Sulphur Springs Mountain Hike via Ridge Trail
This is a short, pleasant but exposed hike. Sulphur Springs Mountain is at a junction where the temperate weather of the San Francisco Bay meets the hotter and more arid Central Valley Regions. There are almost no trees on this trail and consequently shade is limited. Its good to start this hike early if hiking between late April and late October.
All together, the trail is 2.9 miles round trip if hiking directly to the summit and back. I hiked a little further for views and exploring some side trails. My map is below:
At the intersection of Hiddenbrooke and Bennington roads, we found the trailhead and began ascending. Its oddly unmarked at the bottom but easy to find if you're looking for it. The trail weaves through some denser scrub at first that presented lots of birding opportunities. We saw many song birds and got very close to a Red Wing Blackbird.
Initially there are many switchbacks which takes the sting out of the ascent. Views expand almost instantly. Although the eastern views are just of the Hiddenbrooke neighborhood, Mt Diablo rises in the South and the North Bay becomes visible about half-way up.
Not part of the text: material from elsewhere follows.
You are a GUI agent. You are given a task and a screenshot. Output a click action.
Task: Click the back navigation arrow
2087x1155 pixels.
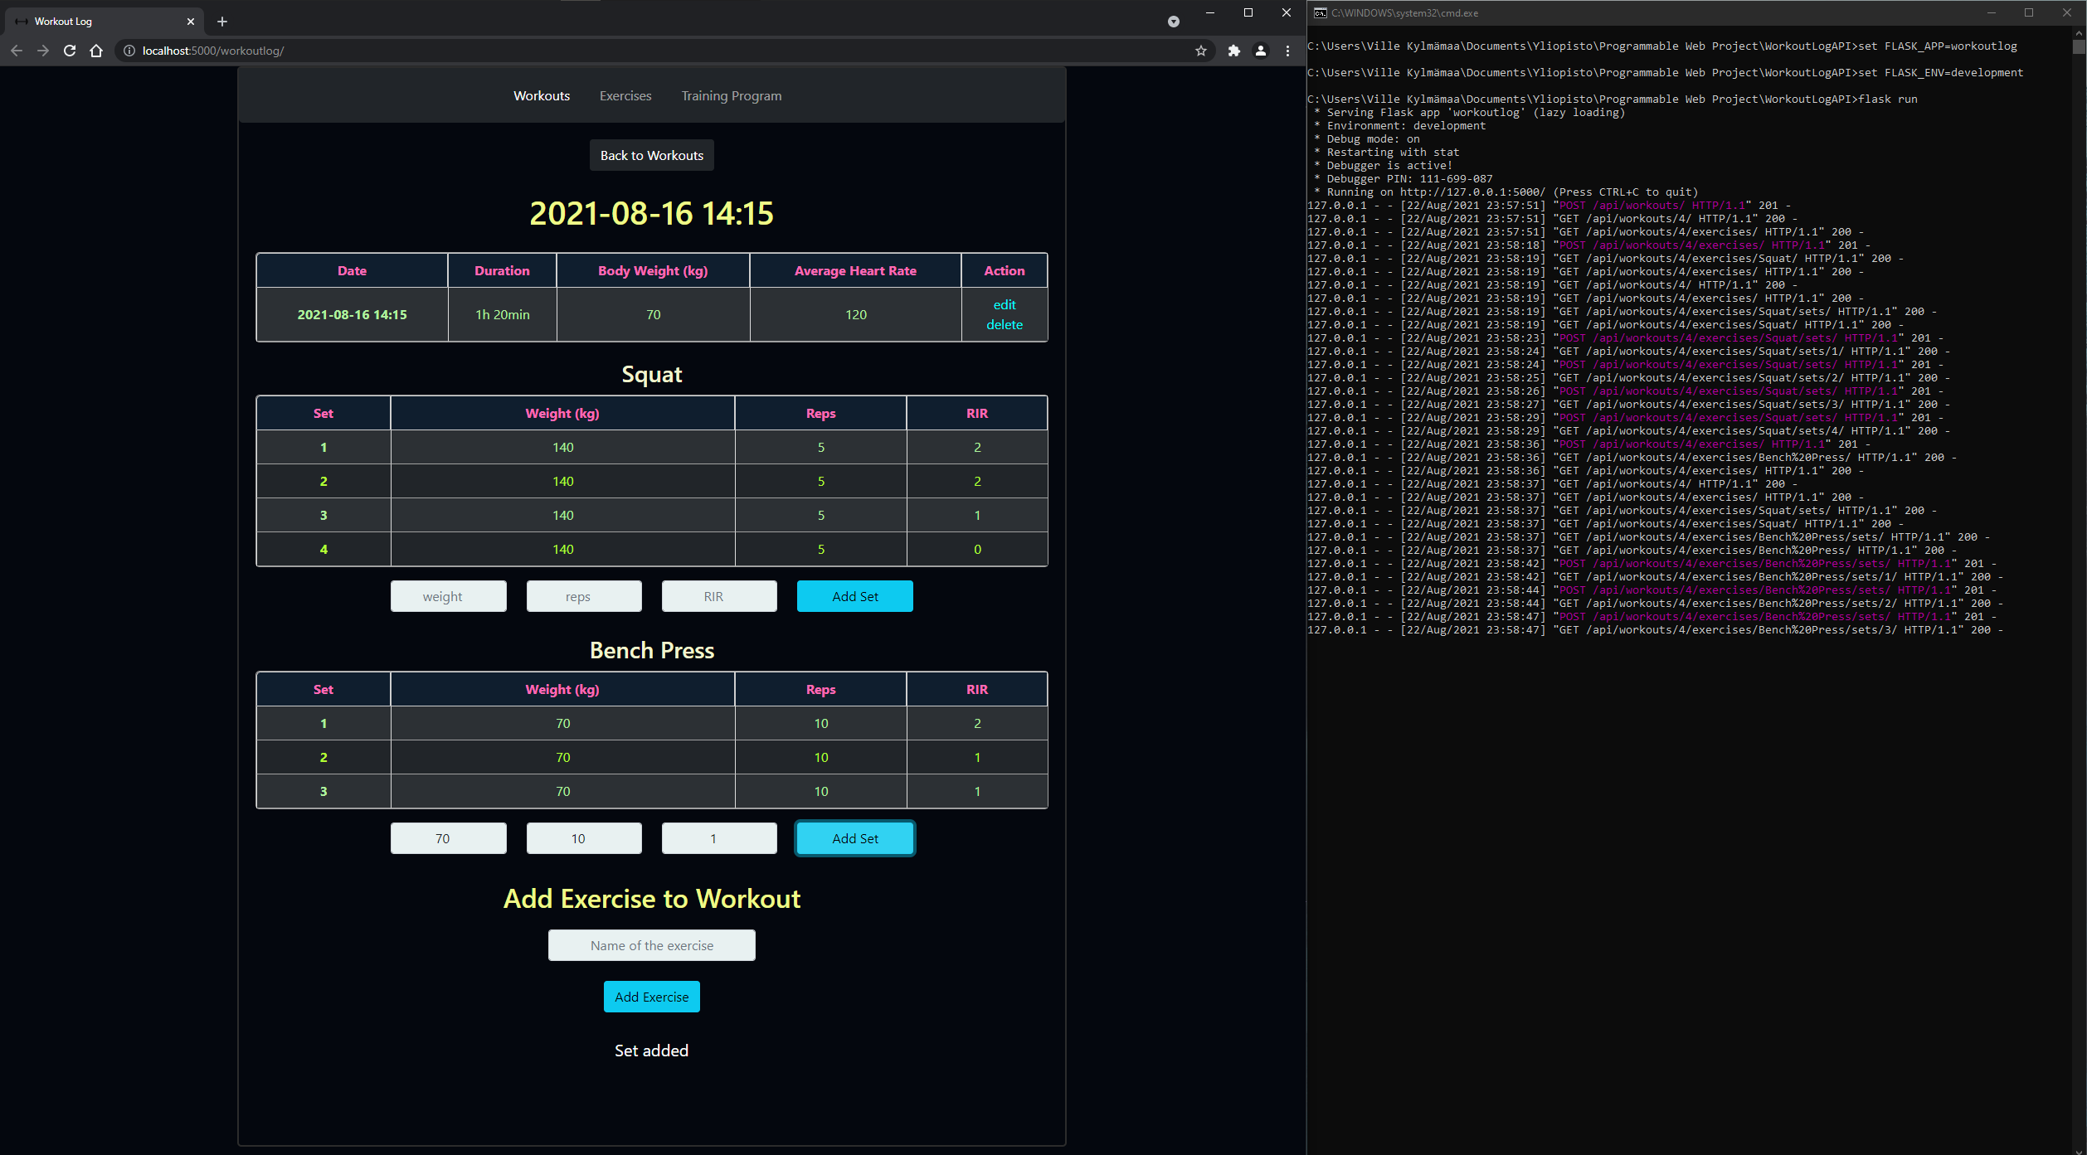[17, 51]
After 1 mile of hiking, we met a junction with another leg of the Bay Area Ridge Trail. It was poorly marked but the summit of Sulphur Springs Mountain was clearly visible at this point.
It was another 0.5 miles to the summit. We walked a very steep 0.3 miles to another unmarked trail fork in the trail, took a right and then ascended to the summit. Although the lower altitudes were essentially wild, the top had radio towers and an abandoned shed of sorts. There were also windswept trees that we navigated through to find the true summit. There was no register or benchmark.
The Summit and Return
Although the actual summit of Sulphur Springs Mountain is not pretty, the views are exceptional. So many Bay Area landmarks are visible to the naked eye from the top. Mt Diablo and parts of Livermore Valley are to the South. To the West, we saw part of the Golden Gate, the SF skyline, San Pablo Bay, Angel Island and Mt Tamalpais. Much of Napa Valley was seen to the North. Finally, the small hills giving way to the Central Valley were visible to the East. We saw why such an otherwise unknown summit ended up on the Nifty 90 List.
We returned the same way we came up, going along a few side trails just to catch greater photos.
It took about 1.5 hours to hike the whole trail. Thank goodness too; it was starting to get hot! We'd certainly do this hike again sometime soon.